Investigator Geri Sullivan writes, just slightly in advance of her birthday:
Tomorrow, July 20, is Moon Day. Humankind first landed on the Moon on July 20, 1969 and Neil Armstrong stepped out of the lunar lander and uttered the historic words “one small step…” on the Moon’s surface that very same night. But that’s not how it was scheduled to happen.
Those of us above a certain age who share a July 21st birthday remember that Neil Armstrong and Buzz Aldrin were originally scheduled to first walk on the Moon’s surface on July 21st. Few other people remember that part of it at all.
Armstrong and Aldrin landed on the Moon, finished their landing tasks, and were so excited to be there, they asked NASA for permission to go out late on the night of the 20th. It was after midnight Greenwich time, so the BBC reports it as happening on the 21st. [EDITOR’S NOTE: The BBC now? hindsightedly reports it as having happened on the 20th, but click here to see NASA’s version of the timing.], But in America, the Moon Walk Anniversary is July 20th rather than the originally scheduled July 21st.
I was turning 15 at the time, and tremendously excited not just by the Lunar landing itself, but by the fact that the Moon Walk was going to happen on my birthday. Still, I forgave the astronauts pretty much immediately. If I’d been up there, I wouldn’t have wanted to wait in the lander for another 12 hours or so just to stay on schedule. I would have wanted to go out and look around, just like they did. All who were born on July 20th got a keen birthday surprise in the process. I’ll bet a bunch of them still remember it, too.

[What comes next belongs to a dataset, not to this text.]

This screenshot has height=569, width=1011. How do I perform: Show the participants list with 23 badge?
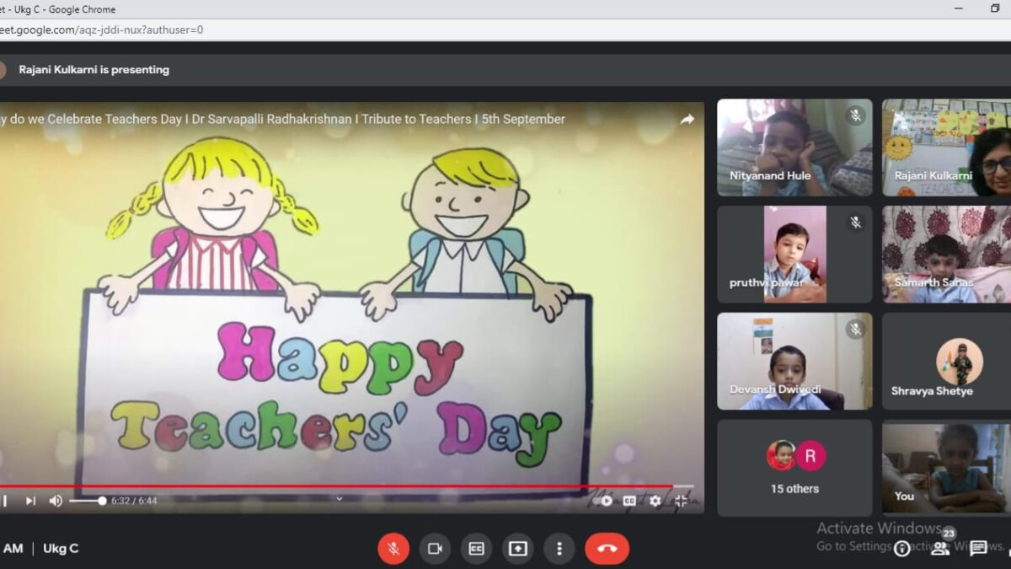(940, 548)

EDITOR’S FURTHER NOTE: Meanwhile, so to speak, CSIRO claims bragging rights of a related kind:
In July 1969, the Parkes Observatory claimed a place in history, when they received television transmissions of man’s first steps on the moon…. Australian audiences witnessed the moon walk, and Armstrong’s historic first step, some 6.3 seconds before the rest of the world.